Item 1.01 | Entry Into a Material Definitive Agreement. |
On December 30, 2024, SiriusPoint Ltd. (“SiriusPoint”) entered into a Securities Purchase Agreement (the “Securities Purchase Agreement”) with CM Bermuda Limited (the “Seller”). The Securities Purchase Agreement provides that, subject to the satisfaction or waiver of certain customary conditions set forth therein, SiriusPoint will repurchase all common shares of SiriusPoint, par value $0.10 per share held by the Seller (the “Common Shares”), and all warrants to purchase Common Shares held by the Seller (the “Warrants” and, together with the Common Shares, the “Securities”).
Upon the terms and subject to the conditions in the Securities Purchase Agreement, SiriusPoint will repurchase (i) 20,991,337 Warrants at $3.56 per warrant (the “Warrant Purchase”) and (ii) 45,720,732 Common Shares at $14.25 per Common Share (together with the Warrant Purchase, the “Purchase”). The aggregate amount payable by SiriusPoint under the Securities Purchase Agreement will be approximately $733.0 million, including certain costs and expenses. Following the closing of the Purchase, the Seller will have no remaining ownership interest in SiriusPoint. The Common Shares will be purchased into treasury and the Warrants will be cancelled at the closing of the Purchase. The Securities Purchase Agreement contains customary representations, warranties and covenants of the parties. Consummation of the Purchase is subject only to the representations and warranties of each party being true and correct as of the closing date.
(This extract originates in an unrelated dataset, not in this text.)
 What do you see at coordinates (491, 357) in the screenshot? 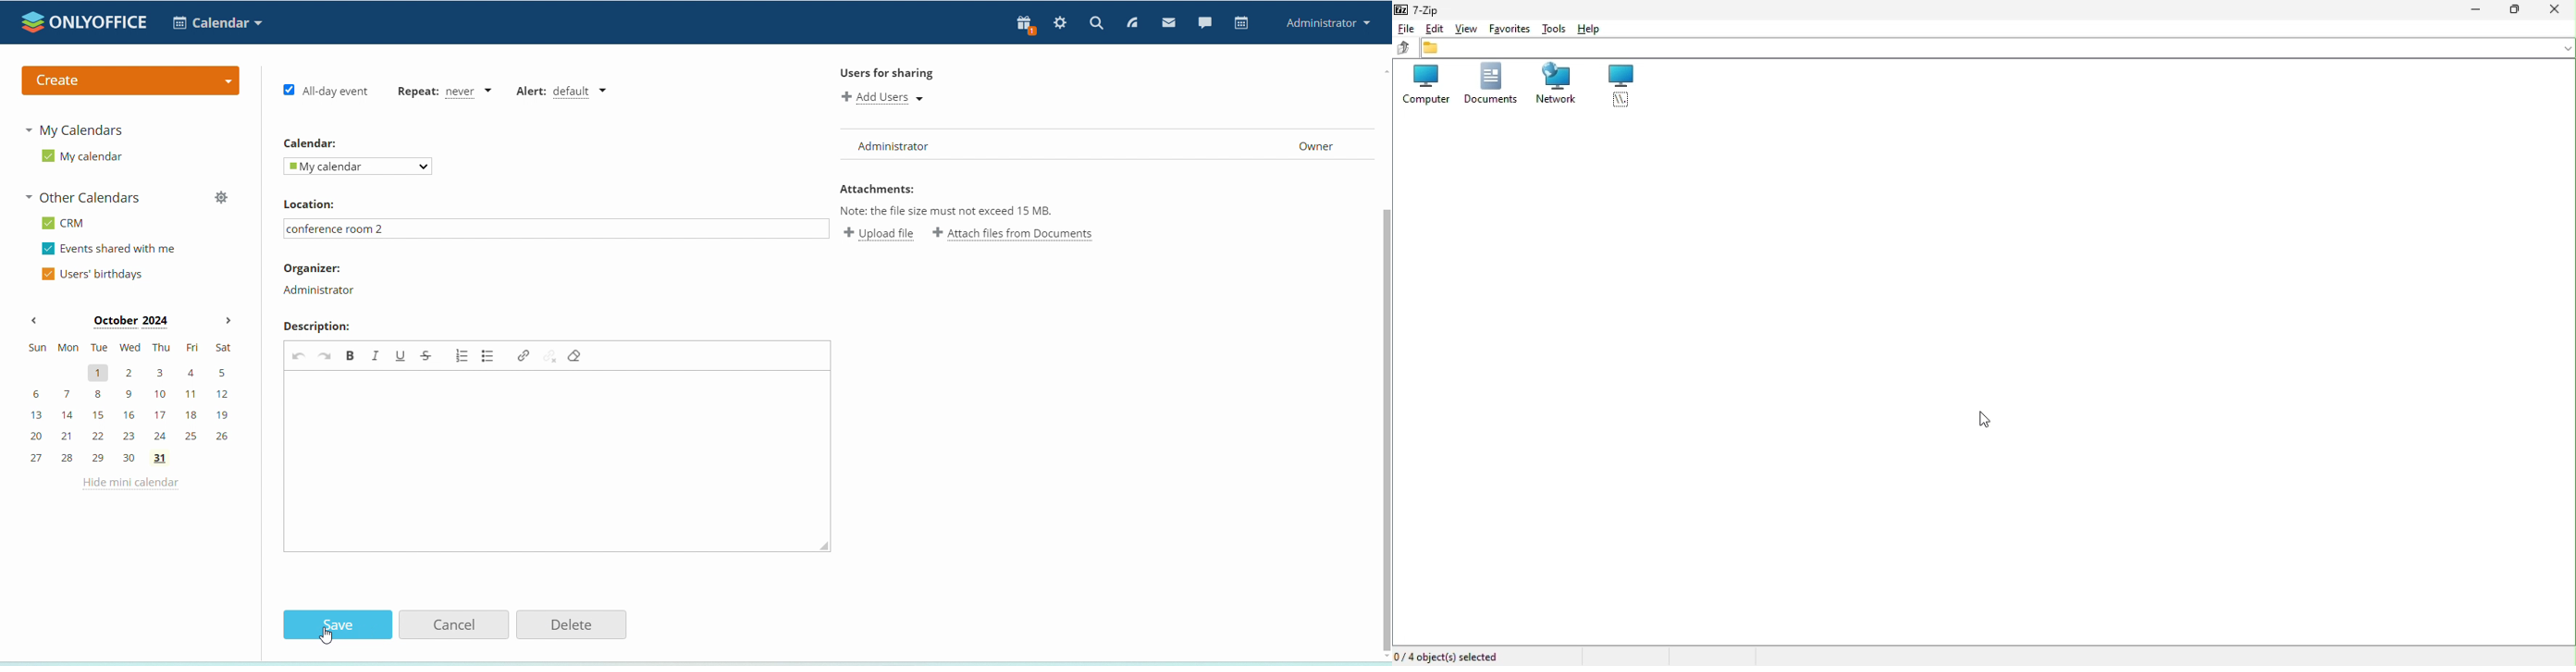
I see `add/remove bulleted list` at bounding box center [491, 357].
The closing of the Purchase is expected to be completed on or before February 28, 2025. The Securities Purchase Agreement contemplates that payment thereunder be made in two tranches. The first payment of $250.0 million was made concurrently with the execution of the Securities Purchase Agreement. At the closing of the Purchase, SiriusPoint will pay an additional $483.0 million to the Seller.
Under the terms of the Securities Purchase Agreement, SiriusPoint will acquire all Securities at the closing. SiriusPoint has placed, and the Seller has consented to, a stop transfer order on all of the Securities during the pendency of the transaction. The Seller has also placed executed transfer delivery instructions and lien releases in respect of the Securities into escrow. In addition, the Securities Purchase Agreement provides that, prior to closing, in the event that the board of directors of SiriusPoint (the “Board”) has made a good faith determination that the Seller or China Construction Bank Corporation (“CCB”) (i) has transferred any Securities to anyone other than SiriusPoint, (ii) has instructed, or sought to cause the transfer of, any Securities to anyone other than SiriusPoint or (iii) has authorized or directed any lien to be placed on any of the Securities that would not be released by the terms of the escrowed lien releases or automatically upon consummation of the Purchase without any additional action of the Seller or SiriusPoint (any of the foregoing an “Impermissible Transfer Event”), SiriusPoint can unilaterally direct the transfer of 17,070,147 Common Shares (the “Covered Securities”) to its treasury. The Seller and CCB have agreed to pay SiriusPoint an aggregate of $250.0 million under certain circumstances where an Impermissible Transfer Event has occurred and the Securities Purchase Agreement is subsequently terminated. If the conditions to closing of the Purchase are satisfied and SiriusPoint fails to make the second $483.0 million payment to the Seller by February 28, 2025, the Securities Purchase Agreement may be terminated by the Seller and SiriusPoint will forfeit (A) the $250.0 million paid to the Seller on the date hereof and (B) the right to acquire any of the Securities (and, if applicable, must return any Covered Securities that have been acquired by SiriusPoint).
In connection with the transactions contemplated by the Securities Purchase Agreement, the parties have agreed that, effective and contingent upon the closing of the Purchase: (i) Meng Tee Saw will resign from the Board and each committee of the Board of which he is a member; and (ii) SiriusPoint and the Seller will terminate that certain Investor Rights Agreement, dated as of February 26, 2021, by and between SiriusPoint and the Seller (the “IRA”). The Seller has similarly placed an executed resignation letter and IRA termination agreement into escrow. Via the termination of the IRA, the Seller will no longer have observer rights on the Board.
For more information on the Seller’s and its affiliate, CMIG International Holding Pte. Ltd.’s relationship to SiriusPoint, please refer to SiriusPoint’s Definitive Proxy Statement filed on April 9, 2024.
The above description of the Securities Purchase Agreement is qualified in its entirety by reference to the full text of the Securities Purchase Agreement, a copy of which is expected to be filed as an exhibit to SiriusPoint’s Annual Report on Form 10-K for the year ended December 31, 2024.